◆ **PROBLEM REQUIREMENTS**
Put the material from the line with "You are a computer-use agent. This" up to and including the line with "[x=323, y=567]" into a Markdown table. Use the columns Row and Line, give each line a number, and leave out blank lines.

◆ **THE INPUT**
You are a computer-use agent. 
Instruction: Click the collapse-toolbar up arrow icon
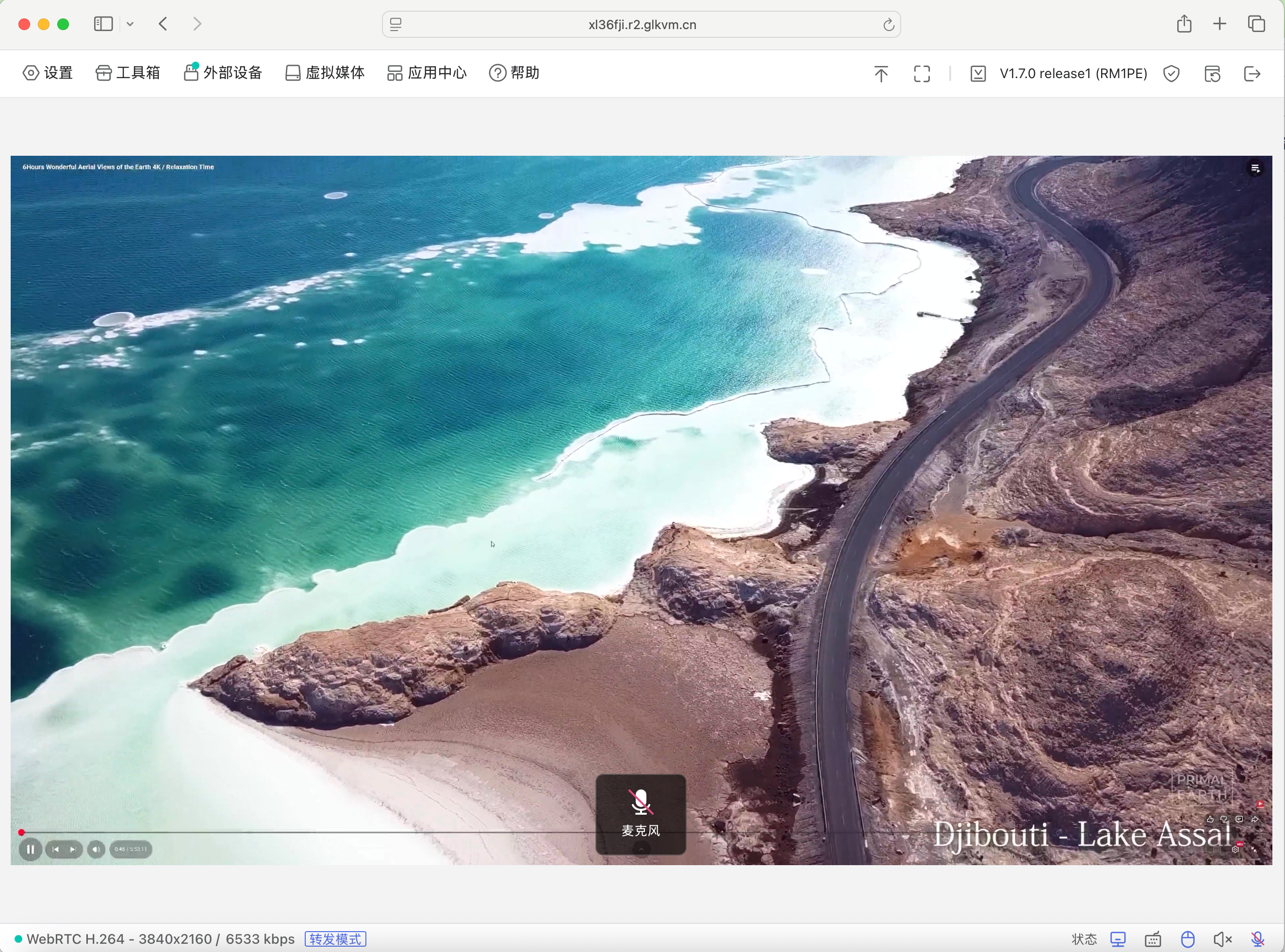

--

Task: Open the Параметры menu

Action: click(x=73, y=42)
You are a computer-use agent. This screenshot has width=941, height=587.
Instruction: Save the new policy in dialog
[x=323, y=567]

◆ **SOLUTION**
| Row | Line |
|---|---|
| 1 | You are a computer-use agent. This screenshot has width=941, height=587. |
| 2 | Instruction: Save the new policy in dialog |
| 3 | [x=323, y=567] |